The first day of Israel Brain Technologies’ BrainTech 2015 Conference was really about collaboration. All the speakers from different countries shared a similar vision, as if they had rehearsed together before getting on stage. To see the main ‘brain initiatives’ around the world, working together and meeting in Israel shows that we really have entered the decade of the brain and that the timing for neuroscience and related technology has never been better.
“Challenges? I see opportunities” – Inez Jabalpurwala from Brain Canada Foundation.
Henry Markram from the EU Human Brain Project pointed out that we will produce more results in neuroscience in the next 10-15 years that we have ever made in history. He then followed by saying that we don’t even know what we have produced yet. A good example of a huge meta-analysis they did showed that there is an incredible amount of knowledge available in millions of papers, but the lack of a global collaboration and isolated projects have slowed down progress in neuroscience. His message was clear: we need to have a big data approach for research and leverage all the knowledge already available.
He concluded very nicely, saying that if we keep a mentality like that, it will take hundreds of years to understand the brain, it sure will. “We brought the brain on the horizon and put a bull’s eye on it.”
The speaker that got the most attention is Shimon Peres, the ninth president of the state of Israel. At 91 years old, he delivered an inspiring talk about the brain and technology. He had everybody applaud when he said: “No Technology without Morality”, adding that science doesn’t kill and doesn’t know the difference between a nuclear power plant and a nuclear bomb. The ethics behind technology is a very important topic that we should not underestimate has the rate of change keep on accelerating.
After the inspiration, came the passion, with Ron Suskind on autism and Disney. He reminded us how we focus on the technology, but forget the people behind it. With his personal story of his son suffering of autism, his presentation touched everybody in the room. The point he made is that we need not to think for the patients but as the patients, to understand them in order to help them.
John Donoghue from Brown University, working on BrainGate, came on stage for a follow up on his one million dollar award from the BrainTech 2013. His work is a true inspiration in the field of Brain-Computer Interface. (We’ve all seen the picture of Matt Nagle controlling his computer or Cathy Hutchinson drinking her coffee.)
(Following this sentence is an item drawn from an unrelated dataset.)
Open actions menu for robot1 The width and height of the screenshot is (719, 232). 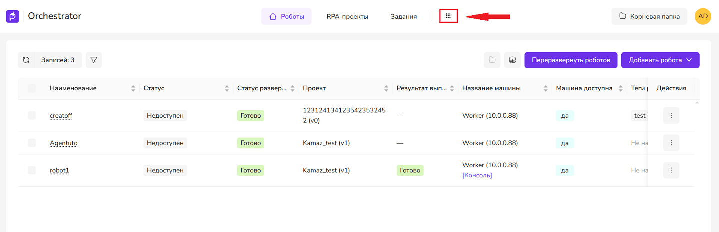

An amazing time with endless possibilities
My personal take home message of the day is that we live in an amazing time with endless possibilities. We now feel that we have a shot at breaking ‘the code of the brain’. The biggest challenge in history and we, the ‘2000 era’, are the ones doing it (trying, at least). In order to succeed thought, we need to all work together and collaborate more. This kind of conference is really inspiring for the next generation of ‘neurotech entrepreneurs’ (like myself).
One point that hasn’t been mention enough to my taste (personal opinion), is that we should focus and invest more in people than in technology. Because economy is result driven and often quarterly-result driven, it is natural to invest in the product and the solution itself, but “do you put your money on the horse or on the jockey?” (I don’t remember which of the speaker made that reference, but I couldn’t agree more).
Many startups were also present like Myndlift using Muse sensing headband for ADHD, Lunamind, the first mind-operated amusement park just to name a few. Tomorrow I’ll visit their booth and try all their applications!
I look forward for the tomorrow’s noon panel: Conor Russomanno from OpenBCI, Ariel Gartner from InteraXon, Stephane Dunne from NeuroElectrics, with Hamutal Meridor from Brainihack as moderator. Very exciting!
Tomorrow we have an awesome day! Full of BCI devices, games and startups.